Что сделать:
• 1. Выпишите без изменений фрагмент текста об отзыве на «Самоубийцу», который открывается словами, содержащими «Автор этого отзыва, писатель», и завершается словами «этого его отзыва.».
• 2. Продолжите, пожалуйста, текст об отзыве на «Самоубийцу» и альманахе «Год шестнадцатый», начав сразу после его последнего предложения.

Автор этого отзыва, писатель крупного и яркого дарования, любимец Горького, по праву считается не только одним из основоположников советской литературы, но и зачинателем советской драматургии. Его драма «Бронепоезд 14-69», созданная им на основе собственной повести того же названия, была поставлена Станиславским к десятилетию Октябрьской революции и стала первой советской пьесой, идущей на сцене МХАТа. Не исключаю, что на его отношение к эрдмановскому «Самоубийце» наложила свою печать и некоторая профессиональная ревность к новой звезде, появившейся на тогдашнем театральном небосклоне. Но главным тут было все-таки не это, а влияние отзыва Сталина, который наверняка был ему известен: уж больно крепко «рифмуется» этот его отзыв со сталинским. «Рифмуется» не так даже смыслом и общей оценкой, как пренебрежительно снисходительным тоном этого его отзыва.

Альманах «Год шестнадцатый» был затеян Горьким. «Шестнадцатый», потому что первый выпуск этого альманаха был приурочен к шестнадцатой годовщине Октября. (На следующий год вышел «Год семнадцатый», потом «Год восемнадцатый» — и так далее.)

Записи:
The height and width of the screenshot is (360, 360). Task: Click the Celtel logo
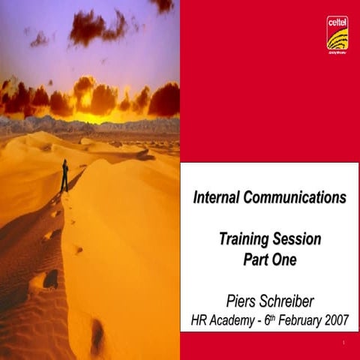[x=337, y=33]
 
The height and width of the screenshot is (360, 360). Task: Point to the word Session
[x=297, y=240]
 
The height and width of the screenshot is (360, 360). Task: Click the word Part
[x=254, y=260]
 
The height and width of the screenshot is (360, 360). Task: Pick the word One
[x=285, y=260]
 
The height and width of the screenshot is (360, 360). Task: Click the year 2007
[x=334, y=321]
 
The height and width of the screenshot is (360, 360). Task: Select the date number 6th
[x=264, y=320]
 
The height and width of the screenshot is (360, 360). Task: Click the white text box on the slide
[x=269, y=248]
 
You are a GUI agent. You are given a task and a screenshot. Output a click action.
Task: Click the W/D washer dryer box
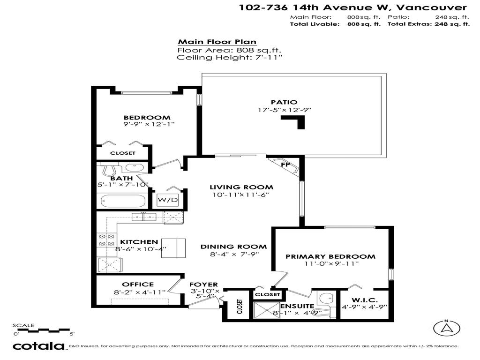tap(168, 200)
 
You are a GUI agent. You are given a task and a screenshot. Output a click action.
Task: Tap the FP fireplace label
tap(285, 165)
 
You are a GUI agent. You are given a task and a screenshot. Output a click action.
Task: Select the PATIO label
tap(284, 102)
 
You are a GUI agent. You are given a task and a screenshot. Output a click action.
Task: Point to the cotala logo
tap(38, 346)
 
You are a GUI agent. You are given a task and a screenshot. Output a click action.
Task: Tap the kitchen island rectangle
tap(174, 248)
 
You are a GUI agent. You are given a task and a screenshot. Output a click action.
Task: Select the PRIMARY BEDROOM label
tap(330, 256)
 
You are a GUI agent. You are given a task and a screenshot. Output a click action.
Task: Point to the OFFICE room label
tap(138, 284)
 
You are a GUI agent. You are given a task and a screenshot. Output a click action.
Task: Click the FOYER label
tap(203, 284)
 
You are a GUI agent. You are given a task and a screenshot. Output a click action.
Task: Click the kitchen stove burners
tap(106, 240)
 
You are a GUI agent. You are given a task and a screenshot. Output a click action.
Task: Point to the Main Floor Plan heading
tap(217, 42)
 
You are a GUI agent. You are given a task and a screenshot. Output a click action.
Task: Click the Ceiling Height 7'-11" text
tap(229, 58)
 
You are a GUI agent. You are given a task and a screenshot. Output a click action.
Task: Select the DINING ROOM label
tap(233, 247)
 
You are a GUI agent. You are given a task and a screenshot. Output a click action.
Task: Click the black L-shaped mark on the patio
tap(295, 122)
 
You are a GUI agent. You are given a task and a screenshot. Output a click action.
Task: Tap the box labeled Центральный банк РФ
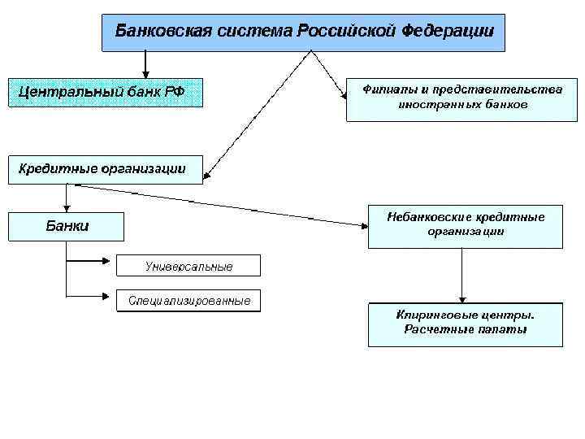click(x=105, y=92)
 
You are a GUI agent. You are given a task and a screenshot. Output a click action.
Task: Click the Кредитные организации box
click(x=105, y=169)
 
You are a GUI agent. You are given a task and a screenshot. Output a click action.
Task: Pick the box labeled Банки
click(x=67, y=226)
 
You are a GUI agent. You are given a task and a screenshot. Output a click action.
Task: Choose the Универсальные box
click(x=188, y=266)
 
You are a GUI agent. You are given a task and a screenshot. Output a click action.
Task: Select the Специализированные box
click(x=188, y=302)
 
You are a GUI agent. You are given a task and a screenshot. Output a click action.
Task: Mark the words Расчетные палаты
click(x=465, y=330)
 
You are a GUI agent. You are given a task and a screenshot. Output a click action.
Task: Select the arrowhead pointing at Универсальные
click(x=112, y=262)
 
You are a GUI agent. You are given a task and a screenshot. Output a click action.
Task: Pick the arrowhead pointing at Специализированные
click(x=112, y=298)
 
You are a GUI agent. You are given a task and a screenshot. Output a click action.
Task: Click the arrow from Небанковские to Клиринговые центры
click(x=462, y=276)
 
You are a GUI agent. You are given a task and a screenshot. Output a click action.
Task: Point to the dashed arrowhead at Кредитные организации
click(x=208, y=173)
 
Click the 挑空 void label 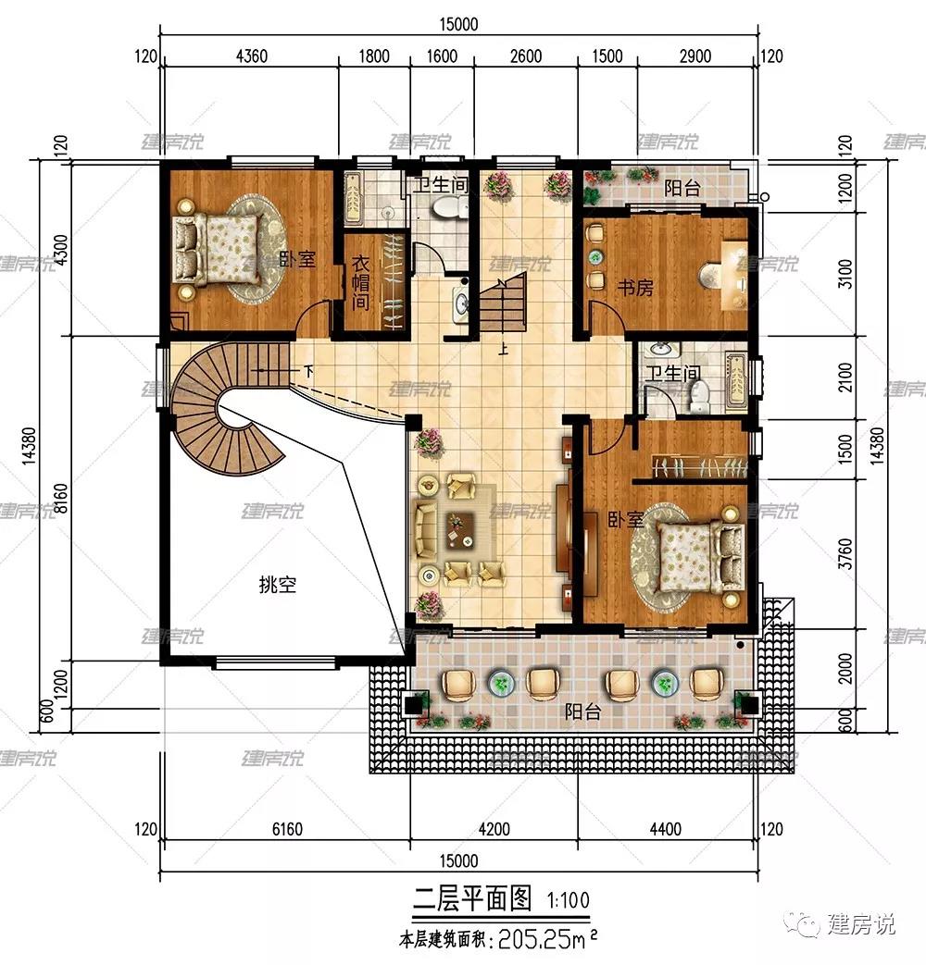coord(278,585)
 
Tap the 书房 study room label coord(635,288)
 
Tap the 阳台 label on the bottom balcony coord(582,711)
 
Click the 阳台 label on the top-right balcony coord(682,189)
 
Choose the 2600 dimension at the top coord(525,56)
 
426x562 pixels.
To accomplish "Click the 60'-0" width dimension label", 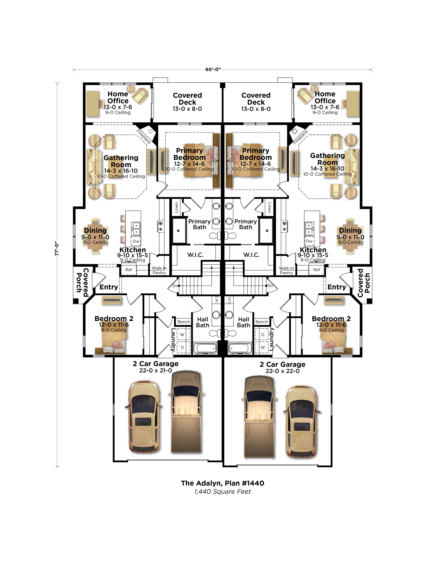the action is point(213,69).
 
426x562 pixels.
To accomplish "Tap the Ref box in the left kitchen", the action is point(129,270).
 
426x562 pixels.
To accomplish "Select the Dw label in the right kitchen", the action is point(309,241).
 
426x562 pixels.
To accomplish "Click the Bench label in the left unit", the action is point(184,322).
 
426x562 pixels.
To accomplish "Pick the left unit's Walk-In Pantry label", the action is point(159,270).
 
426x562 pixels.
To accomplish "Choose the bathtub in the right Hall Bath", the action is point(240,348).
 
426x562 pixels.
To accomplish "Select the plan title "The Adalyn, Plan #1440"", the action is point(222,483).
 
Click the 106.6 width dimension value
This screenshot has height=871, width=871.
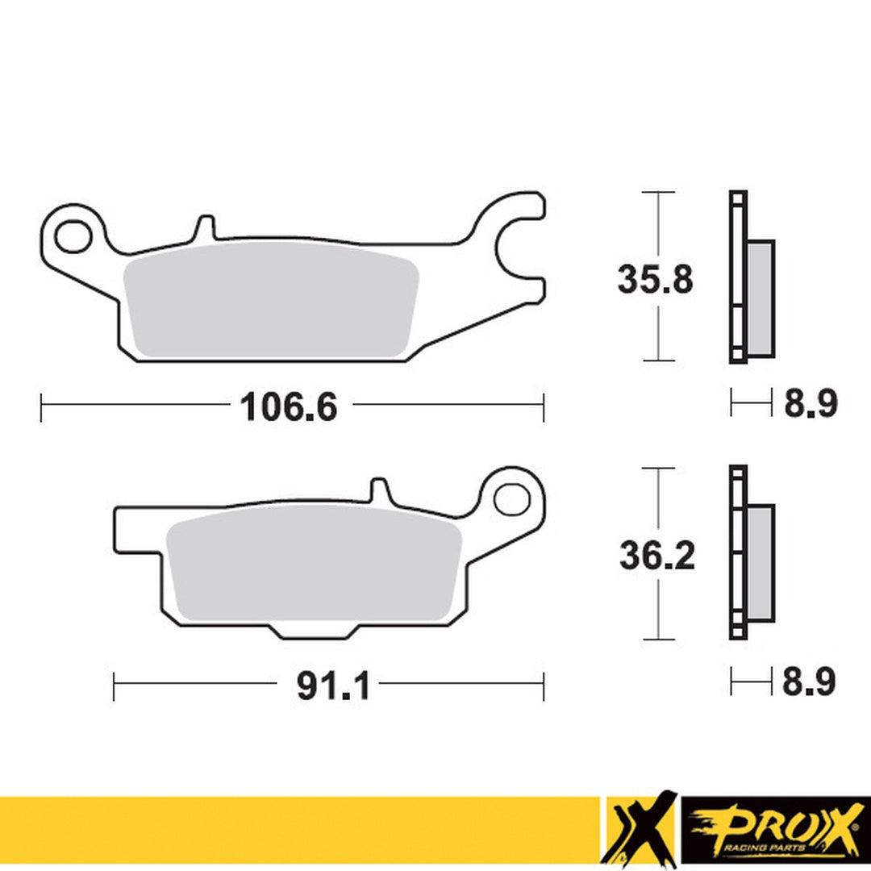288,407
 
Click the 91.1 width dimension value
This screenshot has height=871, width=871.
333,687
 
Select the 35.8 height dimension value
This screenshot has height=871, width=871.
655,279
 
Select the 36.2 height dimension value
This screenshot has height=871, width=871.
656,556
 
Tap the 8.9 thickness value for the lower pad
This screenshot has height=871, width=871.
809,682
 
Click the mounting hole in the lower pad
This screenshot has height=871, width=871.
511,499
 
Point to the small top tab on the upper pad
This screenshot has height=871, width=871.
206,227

---

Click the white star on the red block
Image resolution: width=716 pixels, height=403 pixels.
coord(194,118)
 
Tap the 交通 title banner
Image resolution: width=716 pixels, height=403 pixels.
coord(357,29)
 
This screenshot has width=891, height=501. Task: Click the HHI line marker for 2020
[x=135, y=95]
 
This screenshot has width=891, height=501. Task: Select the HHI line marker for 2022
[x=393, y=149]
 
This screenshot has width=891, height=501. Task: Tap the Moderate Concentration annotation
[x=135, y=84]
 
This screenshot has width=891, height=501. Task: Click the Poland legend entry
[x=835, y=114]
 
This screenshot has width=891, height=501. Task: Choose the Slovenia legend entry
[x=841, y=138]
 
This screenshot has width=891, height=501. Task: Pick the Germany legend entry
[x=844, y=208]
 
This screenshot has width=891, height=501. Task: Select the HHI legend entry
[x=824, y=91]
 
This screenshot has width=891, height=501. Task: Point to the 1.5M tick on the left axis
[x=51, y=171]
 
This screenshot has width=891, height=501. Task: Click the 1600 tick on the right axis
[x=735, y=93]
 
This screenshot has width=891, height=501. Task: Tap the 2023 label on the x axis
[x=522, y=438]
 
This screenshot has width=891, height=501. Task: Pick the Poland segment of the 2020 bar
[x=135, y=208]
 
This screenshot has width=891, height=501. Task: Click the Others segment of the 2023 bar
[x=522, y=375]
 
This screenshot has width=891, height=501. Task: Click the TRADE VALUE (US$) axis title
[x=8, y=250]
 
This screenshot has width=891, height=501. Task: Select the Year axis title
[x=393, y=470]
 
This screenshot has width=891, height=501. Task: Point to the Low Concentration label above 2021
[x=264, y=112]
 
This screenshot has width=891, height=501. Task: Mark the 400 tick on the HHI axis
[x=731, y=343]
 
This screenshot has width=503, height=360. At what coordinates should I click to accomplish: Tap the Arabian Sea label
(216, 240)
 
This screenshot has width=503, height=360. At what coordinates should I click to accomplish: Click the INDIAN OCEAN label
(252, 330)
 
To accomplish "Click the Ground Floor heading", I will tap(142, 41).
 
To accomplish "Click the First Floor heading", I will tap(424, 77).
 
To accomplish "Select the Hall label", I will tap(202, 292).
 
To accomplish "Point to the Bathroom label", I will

* * *

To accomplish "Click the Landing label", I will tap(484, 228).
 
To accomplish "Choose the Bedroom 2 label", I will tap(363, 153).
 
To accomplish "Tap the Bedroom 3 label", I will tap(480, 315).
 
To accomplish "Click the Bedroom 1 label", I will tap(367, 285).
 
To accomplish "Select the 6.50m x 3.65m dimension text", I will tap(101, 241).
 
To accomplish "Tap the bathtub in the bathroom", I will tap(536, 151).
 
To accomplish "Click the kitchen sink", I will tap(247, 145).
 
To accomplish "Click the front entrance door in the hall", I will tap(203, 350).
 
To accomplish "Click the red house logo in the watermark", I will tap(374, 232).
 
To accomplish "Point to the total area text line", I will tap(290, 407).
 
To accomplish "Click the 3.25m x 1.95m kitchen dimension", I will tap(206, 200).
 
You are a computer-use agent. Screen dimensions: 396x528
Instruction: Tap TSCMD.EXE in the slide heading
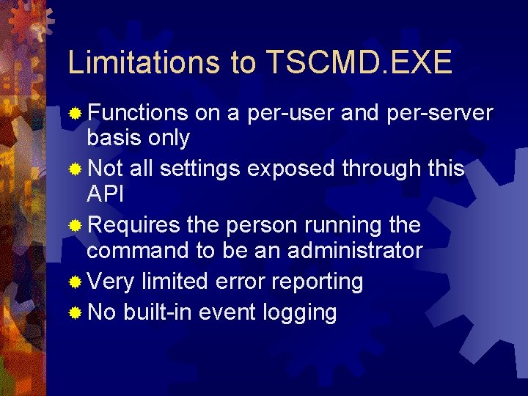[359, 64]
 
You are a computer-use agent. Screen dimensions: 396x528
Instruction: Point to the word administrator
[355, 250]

Ожидаемые ответы:
• 1.
Автор этого отзыва, писатель крупного и яркого дарования, любимец Горького, по праву считается не только одним из основоположников советской литературы, но и зачинателем советской драматургии. Его драма «Бронепоезд 14-69», созданная им на основе собственной повести того же названия, была поставлена Станиславским к десятилетию Октябрьской революции и стала первой советской пьесой, идущей на сцене МХАТа. Не исключаю, что на его отношение к эрдмановскому «Самоубийце» наложила свою печать и некоторая профессиональная ревность к новой звезде, появившейся на тогдашнем театральном небосклоне. Но главным тут было все-таки не это, а влияние отзыва Сталина, который наверняка был ему известен: уж больно крепко «рифмуется» этот его отзыв со сталинским. «Рифмуется» не так даже смыслом и общей оценкой, как пренебрежительно снисходительным тоном этого его отзыва.

• 2.
Горький, как видно, хотел, чтобы в этот первый выпуск затевавшегося им альманаха вошел и эрдмановский «Самоубийца». Но настоять на этом ему не удалось, и вместо «Самоубийцы» в альманахе оказались другие, не столь значительные эрдмановские сочинения. О том, что из этого вышло, — речь впереди. А сейчас вернемся к «Самоубийце».

Вс. Иванов, отзыв которого об этой пьесе мы сейчас прочли, полагал, что вся ее «вредность» заключается в ядовитых «антисоветских» (тогда чаще говорили — «контрреволюционных») выпадах. То есть — в отдельных репликах, репризах, которые ничего не стоит «вычистить», тем более что никакой художественной ценности они не представляют.

Он даже прямо говорит, что «вычистить», то есть вычеркнуть, изъять следует, по его мнению, реплики писателя. А поскольку не проходных, значащих реплик у этого персонажа эрдмановской пьесы (его зовут Виктор Викторович) не так уж много (собственно — всего две), угадать, что конкретно он имеет в виду, не так уж трудно.

Первая значащая реплика Виктора Викторовича в пьесе — такая:

► — У нас, у писателей, музыкантская жизнь. Мы сидим в государстве за отдельным столом и все время играем туш. Туш гостям, туш хозяевам. Я хочу быть Толстым, а не барабанщиком.

(Н. Эрдман. Самоубийца. Екатеринбург, 2000. Стр. 153).

Следует признать, что роль, отведенная в советском обществе искусству, обозначена этой короткой репликой довольно метко. Можно даже сказать — исчерпывающе.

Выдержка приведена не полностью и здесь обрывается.